Катаев заставлял себя любить отвратительные жирные волосатые пальцы новой власти с черными ободками под ногтями, лезущие с зубодерными клещами в глотку и душу
Это ее, новую власть, он описал в образе остервенелой бабищи, присасывающейся к уху каждого нового сожителя с захлебывающимся сладострастным шепотом: «А теперь — веши покупать!»
Еще в ранних двадцатых Катаев брезгливо высмеивал политические вопросники и сходящих с ума от зубрежки совелууаших «Кто ренегат? Каутский. Кто депутат? Пенлеве»
Это была любовь не от любви. Любовь от страха. Любовь от отсутствия выбора.
Петя Бачей больше всего в революции любил Гаврика. Но в тридцать седьмом году у взрослого Гаврика был только один выбор — либо стать палачом, либо жертвой.
Катаев именно в 1936 году лихорадочно начал писать свою гениальную книгу «Белеет парус одинокий», закутавшись, как в кокон, в собственное детство, но время от времени вынужден был высовывать из этого кокона авторучку, чтобы подмахнуть очередное письмо, разоблачающее «врагов народа». Иначе его самого могли бы вытащить из этого кокона и швырнуть на плаху.
Говорят, что талант — это Божий дар. Но дьявольский договор можно заключить и с Божьим даром. Не перестает ли он от этого быть Божьим?
Не будь у Катаева звериного инстинкта самосохранения, писателя, может быть, не в чем было бы морально упрекнуть, но зато он, наверное, не смог бы выжить и написать ни «Белеет парус одинокий», ни «Святой колодец», ни «Алмазный мой венец», ни «Траву забвенья», ни беспощадный приговор революции в своем самом страшном произведении: «Уже написан Вертер».
А из-за того, что он выжил, не гнушаясь любой ценой, мрачноватый блик усталого цинизма лежит и на его феноменально написанных последних книгах. Катаев был циник особого советского типа — циник романтичный, циник, артистичный до мозга костей, циник, ненавидящий циников, циник, порой щедрейше помогавший всем, от кого цинизмом и не пахло.

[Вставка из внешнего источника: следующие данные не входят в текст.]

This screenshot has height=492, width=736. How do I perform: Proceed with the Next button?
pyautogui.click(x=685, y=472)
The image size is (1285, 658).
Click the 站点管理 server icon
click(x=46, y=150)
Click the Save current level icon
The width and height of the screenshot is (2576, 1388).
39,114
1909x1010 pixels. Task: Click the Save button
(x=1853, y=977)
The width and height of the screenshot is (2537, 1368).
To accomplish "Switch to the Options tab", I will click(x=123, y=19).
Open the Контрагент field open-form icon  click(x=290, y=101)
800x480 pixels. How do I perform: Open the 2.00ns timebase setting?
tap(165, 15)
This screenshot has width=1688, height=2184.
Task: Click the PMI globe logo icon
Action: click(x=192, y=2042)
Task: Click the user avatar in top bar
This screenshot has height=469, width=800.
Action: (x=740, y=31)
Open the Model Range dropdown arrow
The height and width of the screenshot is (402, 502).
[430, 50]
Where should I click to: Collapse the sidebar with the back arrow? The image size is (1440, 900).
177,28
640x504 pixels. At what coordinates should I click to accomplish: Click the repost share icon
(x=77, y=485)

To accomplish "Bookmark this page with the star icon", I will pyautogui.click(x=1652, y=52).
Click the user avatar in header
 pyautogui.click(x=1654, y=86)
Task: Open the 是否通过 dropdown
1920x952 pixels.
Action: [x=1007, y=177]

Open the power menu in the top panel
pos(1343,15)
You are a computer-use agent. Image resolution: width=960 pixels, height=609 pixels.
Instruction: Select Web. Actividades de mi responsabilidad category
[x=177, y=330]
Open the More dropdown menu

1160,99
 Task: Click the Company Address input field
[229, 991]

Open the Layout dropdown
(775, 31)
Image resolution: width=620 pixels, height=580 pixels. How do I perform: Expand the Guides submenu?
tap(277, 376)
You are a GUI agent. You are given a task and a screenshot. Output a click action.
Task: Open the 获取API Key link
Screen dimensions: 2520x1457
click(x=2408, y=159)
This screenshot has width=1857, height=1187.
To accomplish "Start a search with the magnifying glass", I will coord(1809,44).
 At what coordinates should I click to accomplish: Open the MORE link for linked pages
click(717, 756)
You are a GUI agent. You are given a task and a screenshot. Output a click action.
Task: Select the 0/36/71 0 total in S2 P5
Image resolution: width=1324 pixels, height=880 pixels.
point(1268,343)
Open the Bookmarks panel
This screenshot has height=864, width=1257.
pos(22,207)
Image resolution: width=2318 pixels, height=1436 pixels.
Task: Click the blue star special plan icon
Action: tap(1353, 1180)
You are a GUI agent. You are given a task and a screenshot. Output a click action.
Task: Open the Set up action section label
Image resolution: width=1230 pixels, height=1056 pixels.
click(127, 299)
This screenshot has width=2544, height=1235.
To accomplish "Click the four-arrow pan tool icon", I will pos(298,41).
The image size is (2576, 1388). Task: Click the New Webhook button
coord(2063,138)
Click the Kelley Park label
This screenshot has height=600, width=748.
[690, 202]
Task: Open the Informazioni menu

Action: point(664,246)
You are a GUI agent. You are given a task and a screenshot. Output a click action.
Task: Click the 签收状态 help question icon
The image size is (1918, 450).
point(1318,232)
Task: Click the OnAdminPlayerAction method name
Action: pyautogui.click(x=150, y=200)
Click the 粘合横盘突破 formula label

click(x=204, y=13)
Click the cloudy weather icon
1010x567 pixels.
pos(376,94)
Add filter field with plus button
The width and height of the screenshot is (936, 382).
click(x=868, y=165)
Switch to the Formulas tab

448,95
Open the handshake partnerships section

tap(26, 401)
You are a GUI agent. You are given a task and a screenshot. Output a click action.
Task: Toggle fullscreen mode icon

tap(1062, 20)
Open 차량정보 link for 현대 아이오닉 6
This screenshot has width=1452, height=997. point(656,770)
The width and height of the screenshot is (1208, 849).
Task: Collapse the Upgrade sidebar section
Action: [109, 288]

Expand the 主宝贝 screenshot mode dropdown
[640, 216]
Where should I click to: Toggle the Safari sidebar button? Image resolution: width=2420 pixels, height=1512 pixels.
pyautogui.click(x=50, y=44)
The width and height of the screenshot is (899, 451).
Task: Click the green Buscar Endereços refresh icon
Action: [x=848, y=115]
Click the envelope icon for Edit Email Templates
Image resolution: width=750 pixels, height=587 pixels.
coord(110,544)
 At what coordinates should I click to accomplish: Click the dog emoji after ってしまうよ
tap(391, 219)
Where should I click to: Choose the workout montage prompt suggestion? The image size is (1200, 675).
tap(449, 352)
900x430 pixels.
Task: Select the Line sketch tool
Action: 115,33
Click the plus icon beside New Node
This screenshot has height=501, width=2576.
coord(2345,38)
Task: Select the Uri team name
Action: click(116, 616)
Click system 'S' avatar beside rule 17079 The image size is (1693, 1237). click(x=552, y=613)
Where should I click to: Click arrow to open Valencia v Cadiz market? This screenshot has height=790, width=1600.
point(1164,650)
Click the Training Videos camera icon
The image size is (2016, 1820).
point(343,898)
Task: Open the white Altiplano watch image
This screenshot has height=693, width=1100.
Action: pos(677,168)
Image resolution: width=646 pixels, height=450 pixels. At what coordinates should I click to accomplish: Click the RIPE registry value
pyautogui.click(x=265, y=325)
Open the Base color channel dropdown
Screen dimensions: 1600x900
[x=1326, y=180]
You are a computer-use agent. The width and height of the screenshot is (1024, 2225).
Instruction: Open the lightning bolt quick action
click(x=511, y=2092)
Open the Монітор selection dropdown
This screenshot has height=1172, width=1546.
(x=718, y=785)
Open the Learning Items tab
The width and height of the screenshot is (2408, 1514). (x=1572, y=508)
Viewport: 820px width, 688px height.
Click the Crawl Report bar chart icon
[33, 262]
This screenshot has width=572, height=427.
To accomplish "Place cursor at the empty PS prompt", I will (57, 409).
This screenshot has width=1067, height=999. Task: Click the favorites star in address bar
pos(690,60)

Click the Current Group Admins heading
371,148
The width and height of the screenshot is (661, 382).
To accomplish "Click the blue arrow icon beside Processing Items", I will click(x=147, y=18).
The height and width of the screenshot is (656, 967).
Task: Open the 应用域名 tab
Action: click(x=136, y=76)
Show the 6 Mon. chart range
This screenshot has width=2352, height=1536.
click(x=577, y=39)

Это был цинизм с сентиментальными порывами. Это был слишком непредсказуемый, неуправляемый вид цинизма, не способный, правда, на Голгофу, но способный на упрямство, неподчинение и на прочие капризы, непозволительные с точки зрения цинизма правящего и амебного цинизма большинства.
Катаев самоспасительно и самоубийственно изо всех сил пытался внушать себе любовь к революции. «Какой бы я ни был, я обязан своей жизнью и творчеством Революции. Только Ей одной. Я сын Революции. Может быть, плохой сын. Но все равно сын».
Только ей? А как же Бунин? Что-то не складывается… Может быть, от этого и возникают такие неприятные пассажи в «Траве забвенья»?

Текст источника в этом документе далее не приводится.